Geko Fitting Demo: Simplified Usage#

This notebook demonstrates how to use geko to fit JWST grism spectroscopy data using a simple Python interface.

Overview#

geko is a Python package for analyzing JWST grism spectroscopy and morphology data. It uses:

  • JAX for accelerated numerical computation

  • Numpyro for Bayesian inference via MCMC

  • Kinematic models to fit galaxy rotation curves

Required Data Structure#

All data files should be organized in a single base directory (specified by save_runs_path). The code expects the following structure:

Directory Structure#

<save_runs_path>/                     # Base directory (e.g., 'fitting_results/')
├── <output_name>/                    # Subfolder for your specific galaxy/run
│   ├── <grism_file>.fits             # 2D grism spectrum (required)
│   └── <ID>_output                   # Fit results (generated after run)
├── morph_fits/                       # Morphology results directory
│   └── <pysersic_file>.cat           # PySersic Sersic profile fits
├── psfs/                             # PSF files directory
│   └── <your_psf>.fits               # Your PSF file
└── catalogs/                         # Optional: catalog directory
    └── <master_catalog>.cat          # Master catalog (can be anywhere)

Example: If you set:

  • save_runs_path='/path/to/data/'

  • output_name='my_galaxy'

  • source_id=12345

  • manual_grism_file='my_grism_spectrum.fits'

  • manual_psf_name='my_psf.fits'

  • manual_pysersic_file='my_morphology.cat'

  • manual_theta_rot=45.0

The code will look for:

  • Grism spectrum: /path/to/data/my_galaxy/my_grism_spectrum.fits

  • Morphology: /path/to/data/morph_fits/my_morphology.cat

  • PSF: /path/to/data/psfs/my_psf.fits

  • Rotation angle: 45.0 degrees

  • Results saved to: /path/to/data/my_galaxy/12345_output

Required Files#

1. Master Catalog File#

An ASCII table containing source properties. Path specified as master_cat parameter (can be located anywhere).

Required columns:

  • ID: Source identifier (must match your source_id)
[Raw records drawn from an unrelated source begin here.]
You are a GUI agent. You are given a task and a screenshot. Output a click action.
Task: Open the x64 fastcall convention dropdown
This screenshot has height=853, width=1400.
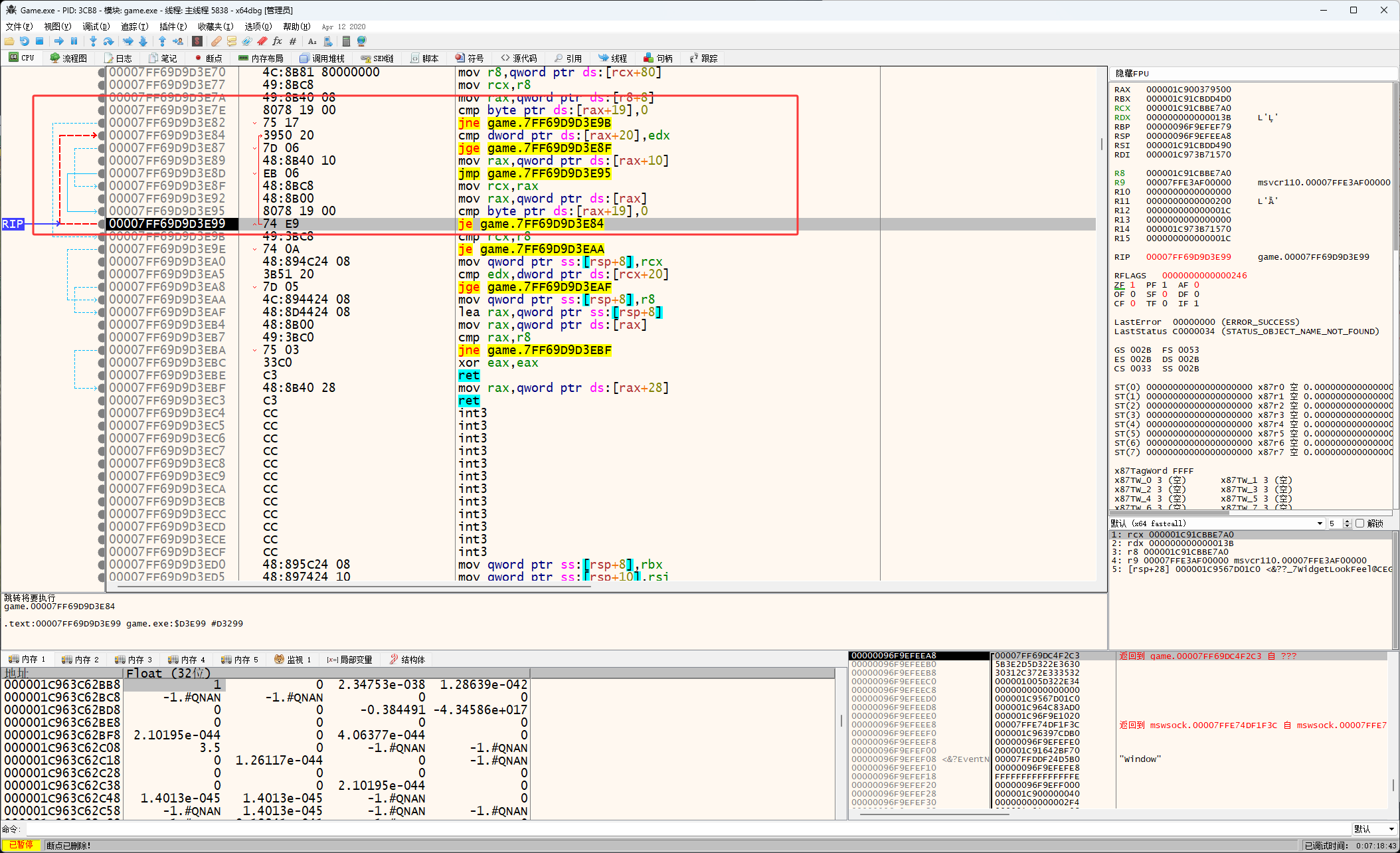(1320, 523)
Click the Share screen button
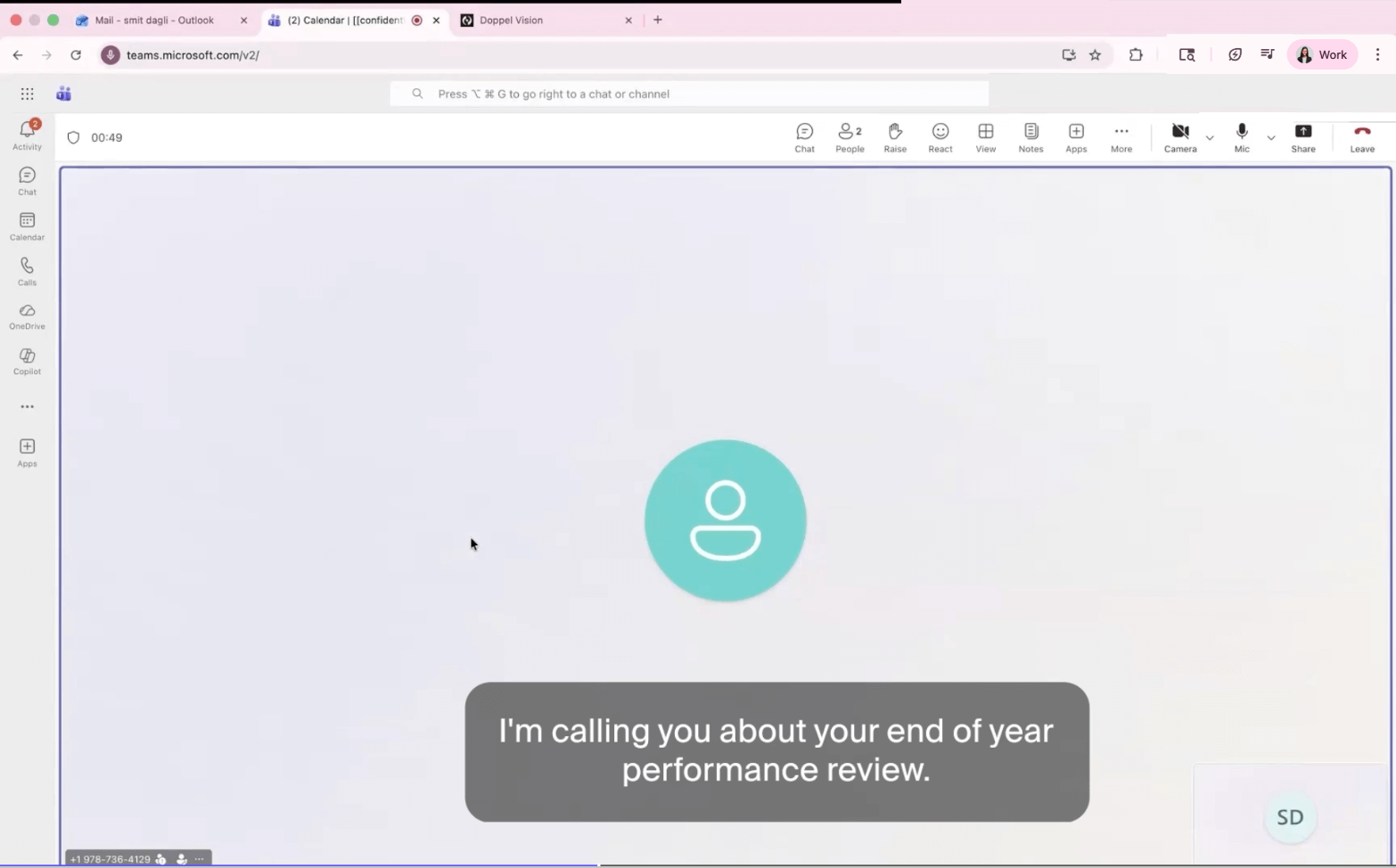1396x868 pixels. click(1302, 137)
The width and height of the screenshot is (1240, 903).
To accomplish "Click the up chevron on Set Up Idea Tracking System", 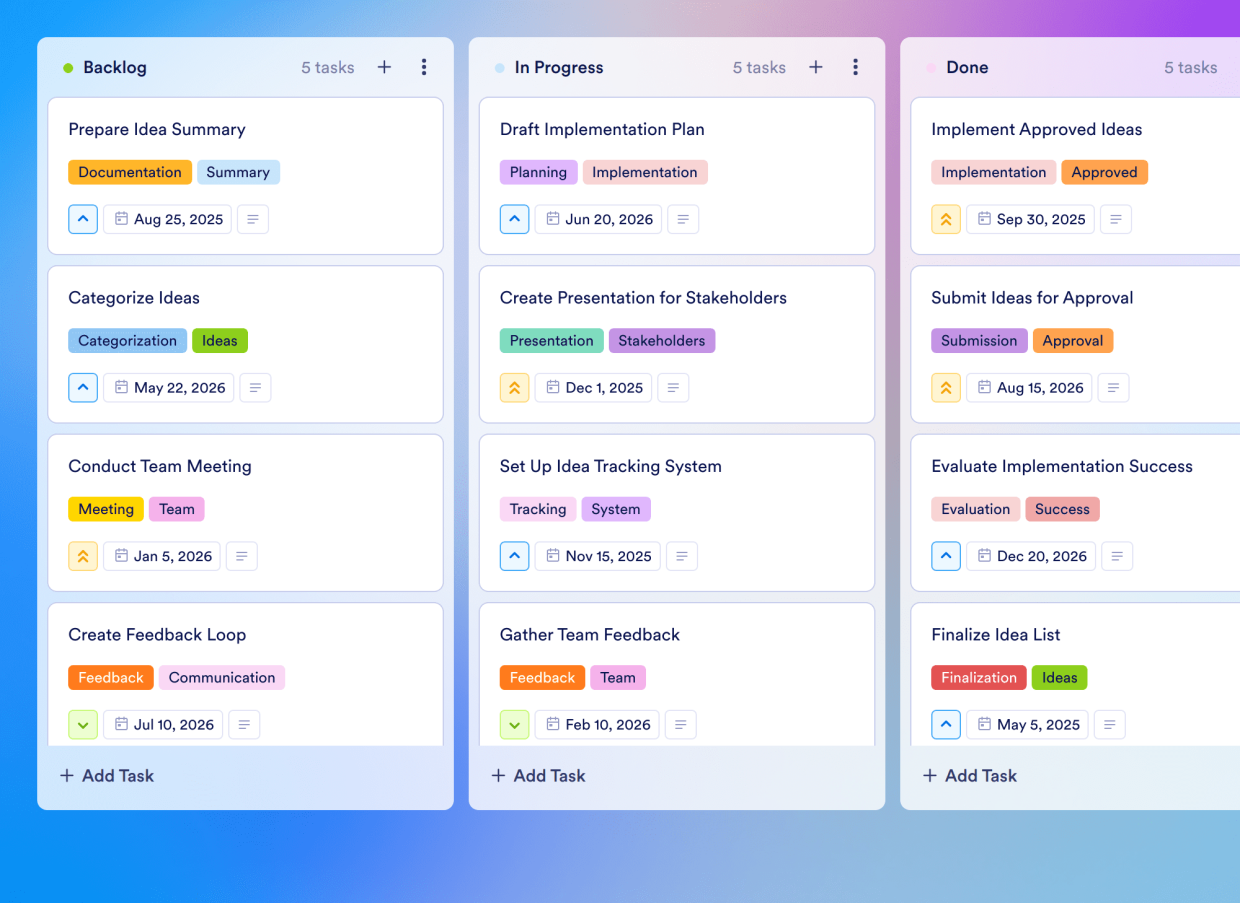I will [x=514, y=556].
  • zspec: Spectroscopic redshift

  • <line>_lambda: Observed wavelength of emission line (e.g., H_alpha_lambda for H-alpha at 6562.8 Å)
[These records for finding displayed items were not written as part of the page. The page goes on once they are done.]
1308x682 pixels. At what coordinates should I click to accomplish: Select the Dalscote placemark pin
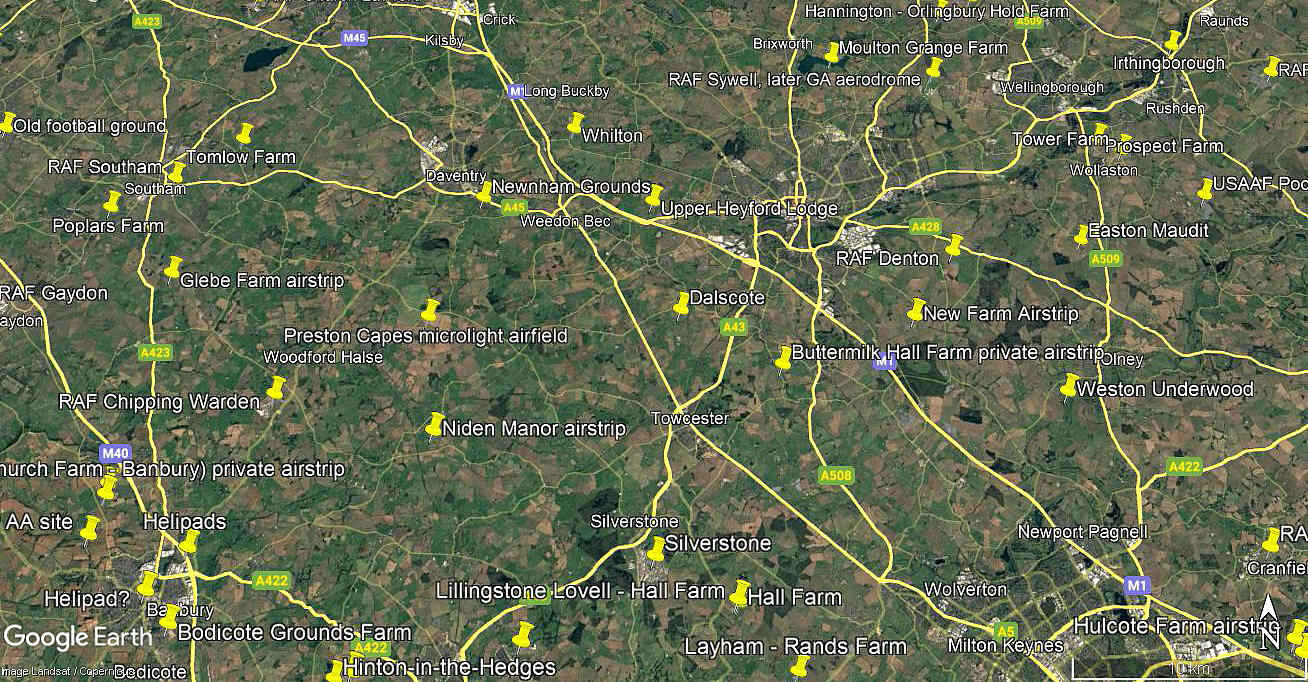682,304
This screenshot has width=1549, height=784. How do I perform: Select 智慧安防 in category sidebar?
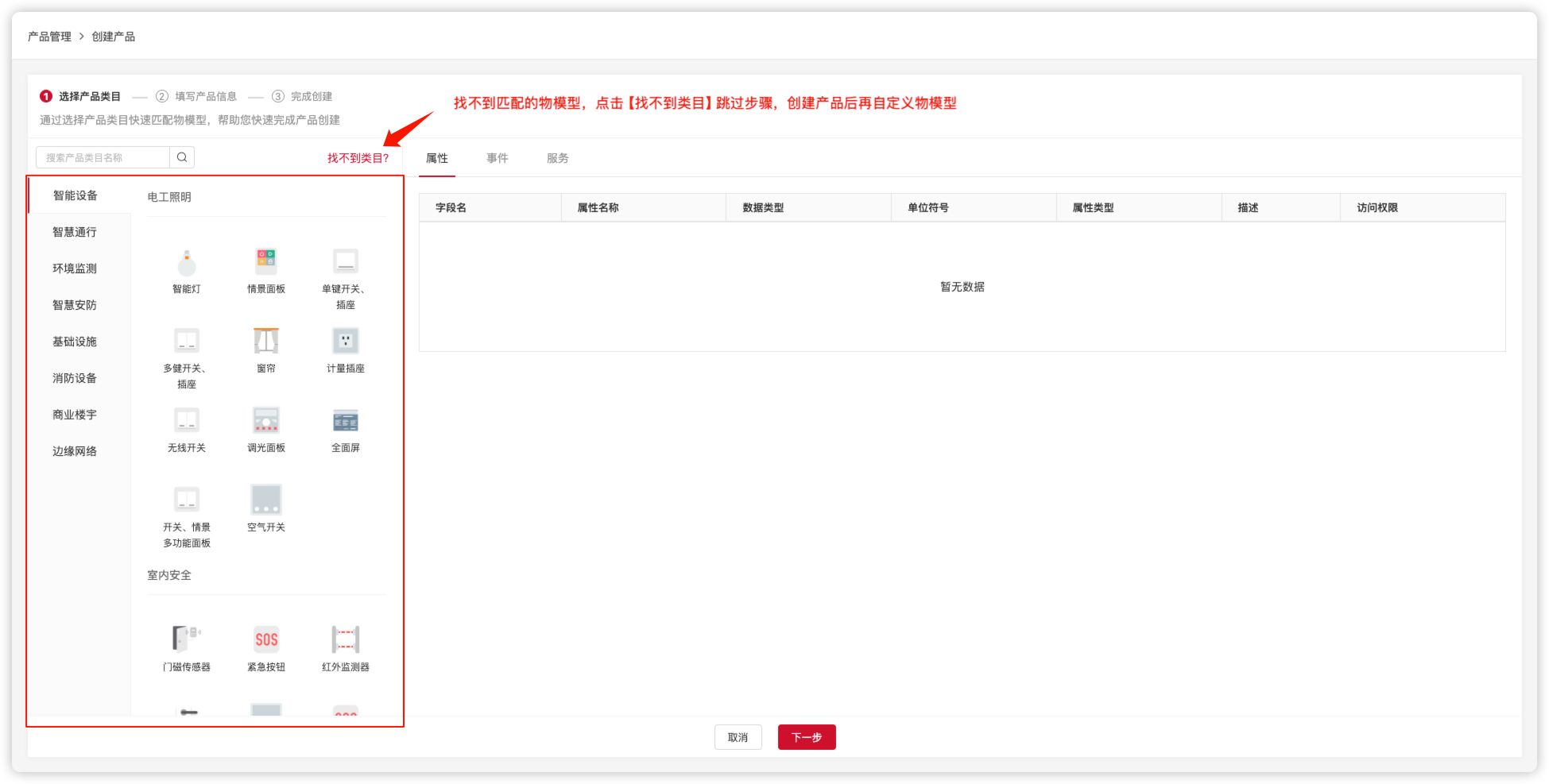pyautogui.click(x=75, y=305)
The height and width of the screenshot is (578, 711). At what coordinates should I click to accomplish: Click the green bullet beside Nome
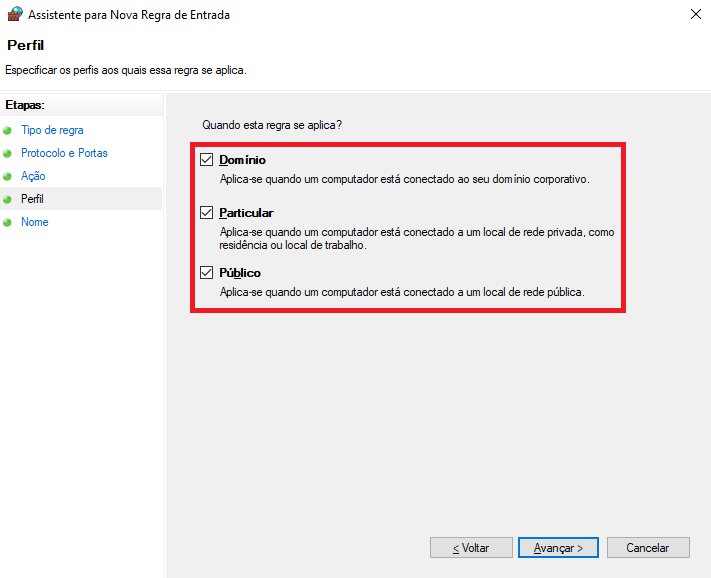(x=7, y=223)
  • fit_flux_cgs: Log of integrated emission line flux (log erg/s/cm²)

  • fit_flux_cgs_e: Error on log flux

2. Grism Spectrum FITS File#

Located at: <save_runs_path>/<output_name>/<grism_file>.fits

Specify your filename via manual_grism_file parameter.

FITS File Structure:

The grism spectrum FITS file must contain the following extensions and headers:

Extension 0 (Primary Header):

  • Header: RA0 - Right ascension of target (degrees)

  • Header: DEC0 - Declination of target (degrees)

Extension ‘SPEC2D’ (2D Spectrum):

  • Data: 2D array of flux values (spatial position × wavelength)

  • Header: WAVE_1 - Wavelength of first pixel (microns)

  • Header: D_WAVE - Wavelength step per pixel (microns)

  • Header: NAXIS1 - Number of wavelength pixels

  • Header: NAXIS2 - Number of spatial pixels

Extension ‘WHT2D’ (Weight/Error Map):

  • Data: 2D array of inverse variance weights (1/σ²)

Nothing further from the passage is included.